An independent federal agency created in 1967 and employing some 400 professionals, the NTSB investigates every U.S. civil aviation accident--along with significant railway, highway, marine, and pipeline accidents--to flesh out factual records and make safety recommendations to avert future accidents.

Much of the work performed by the NTSB remains behind the scenes, but serving as the agency's "public face" are its five board members, each nominated by the president and confirmed by the Senate for a five-year term. Among those five is Deborah A.P. Hersman (international studies '92, political science '92), who was appointed by President George W. Bush and sworn in as the NTSB's 35th member in June 2004, one of the youngest members in its history.

At the midpoint of her tenure, Hersman has been the NTSB member on scene at a number of aviation, highway, rail, and transit accidents, most recently the November school bus accident in Huntsville, Ala., and the October aircraft crash into a New York City apartment building.

"Whether it is a school bus accident with a single fatality or a regional jet accident with 49 fatalities, every accident is a tragedy," says Hersman. "Our investigations have resulted in design changes for vehicles, improved emergency egress and access, and better qualified crews in all modes of transportation."

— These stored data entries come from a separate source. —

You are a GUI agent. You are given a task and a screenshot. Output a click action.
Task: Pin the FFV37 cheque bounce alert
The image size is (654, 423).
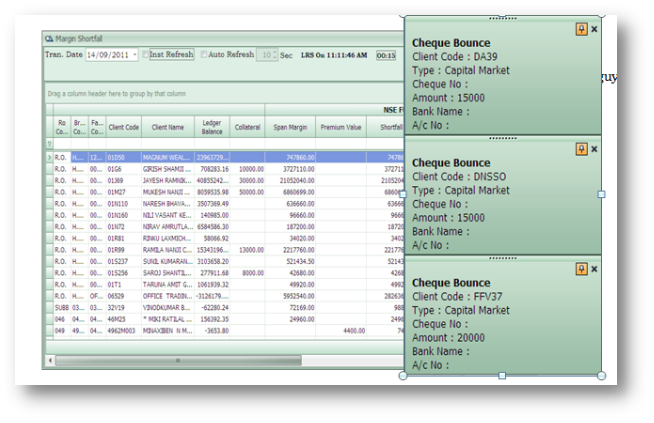click(x=581, y=269)
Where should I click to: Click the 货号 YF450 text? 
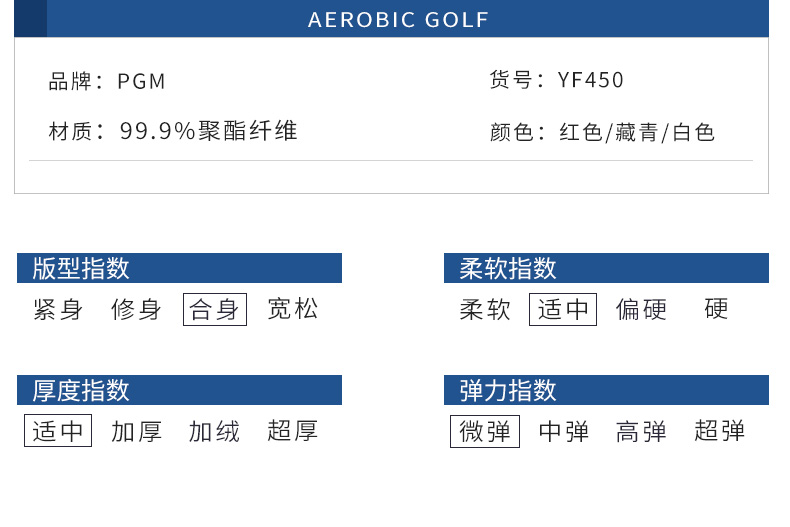click(556, 80)
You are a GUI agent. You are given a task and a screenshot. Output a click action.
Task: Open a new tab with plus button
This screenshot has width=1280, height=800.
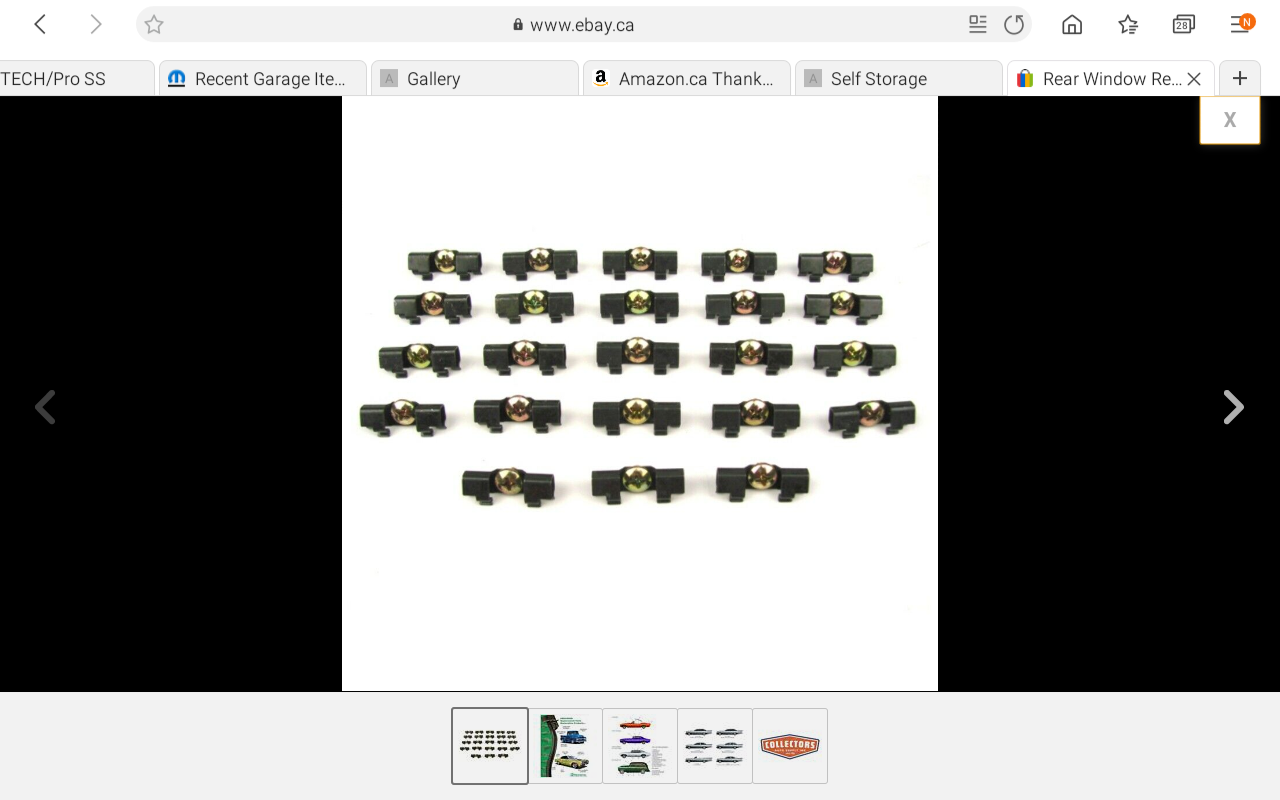coord(1240,78)
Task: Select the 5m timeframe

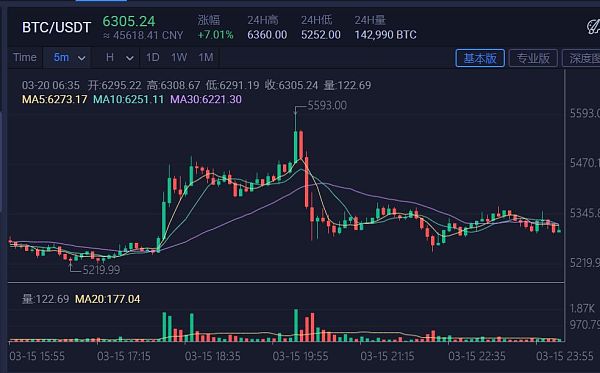Action: tap(61, 57)
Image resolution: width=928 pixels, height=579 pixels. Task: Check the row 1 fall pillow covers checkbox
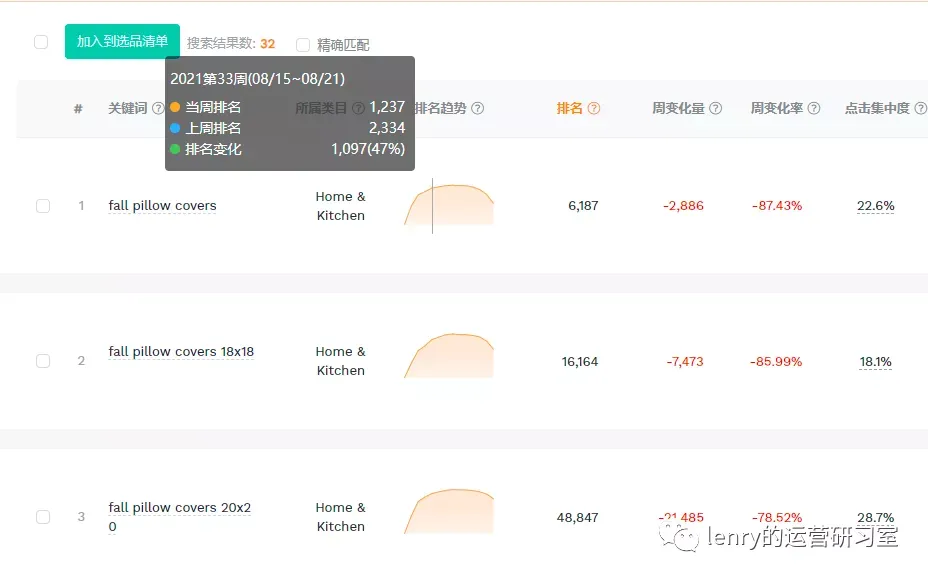(43, 206)
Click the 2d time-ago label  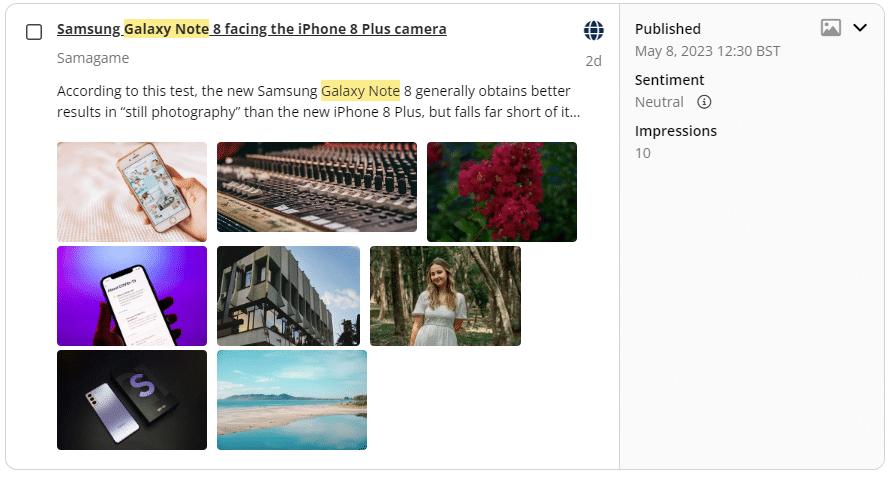(593, 61)

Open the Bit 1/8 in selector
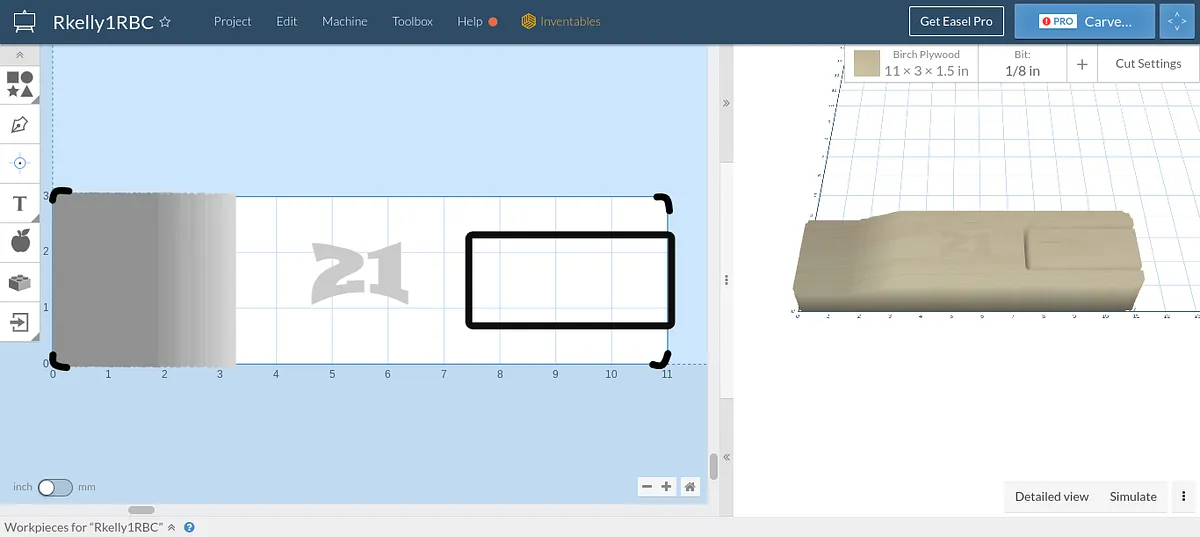pyautogui.click(x=1022, y=63)
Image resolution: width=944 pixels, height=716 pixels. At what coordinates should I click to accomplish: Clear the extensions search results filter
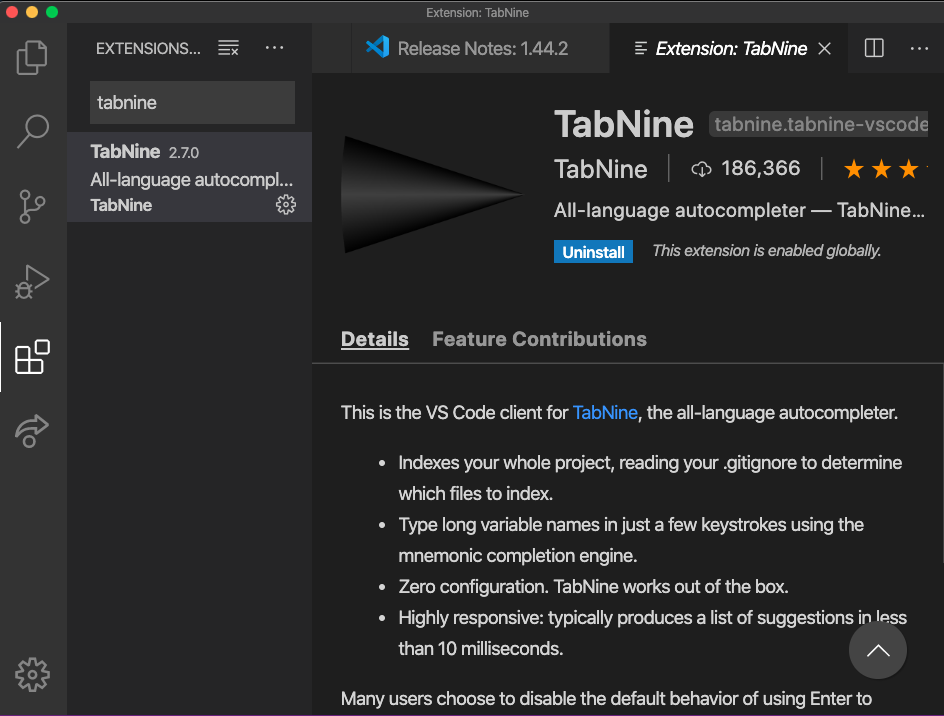pyautogui.click(x=228, y=47)
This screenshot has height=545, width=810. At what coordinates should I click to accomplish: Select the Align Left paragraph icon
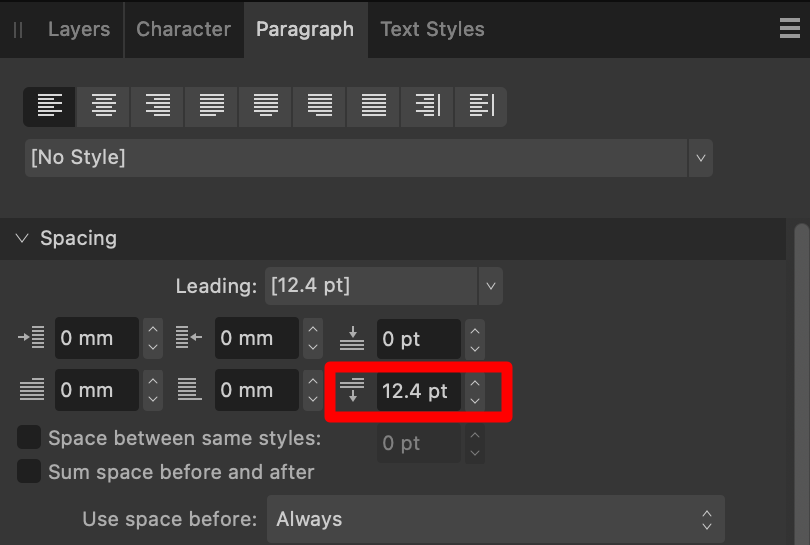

Before joining the NTSB, Hersman spent 12 years working on Capitol Hill, first as staff director and senior legislative aide to Congressman Bob Wise of West Virginia and then as a senior professional staff member of the U.S. Senate Committee on Commerce, Science, and Transportation. Not surprisingly, Hersman says that Virginia Tech afforded her that big first step on the road to Washington.

"Perhaps the most important opportunity that I took advantage of while I was a student at Tech was working with Professor Charles Walcott through the political science department's internship program. An unpaid internship for Rep. Wise during the summer of my sophomore year likely set in motion the opportunities that led to my current job--the unpaid internship resulted in a paid internship the next summer and then a job offer after graduation."

Married to fellow Hokie Philip Niel Plummer (mathematics '92), Hersman received an M.S. in conflict analysis and resolution from George Mason University and is a certified Child Passenger Safety Technician, which, as the mother of three sons under age seven, must come in handy.

Paula Sind-Prunier, Frank Hilldrup, Rafael Marshall, Dennis Crinder, Debbie Hersman, and Karen Roth Lanier.
Hokies at the NTSB (clockwise from left): Paula Sind-Prunier '89, Frank Hilldrup '82, Rafael Marshall '91, Dennis Crinder '79, Debbie Hersman '92, and Karen Roth Lanier '82.
"I have the opportunity to serve at an independent agency that is one of the very best in the government," Hersman notes. "Every day I look forward to coming to work because I believe what I do makes a difference."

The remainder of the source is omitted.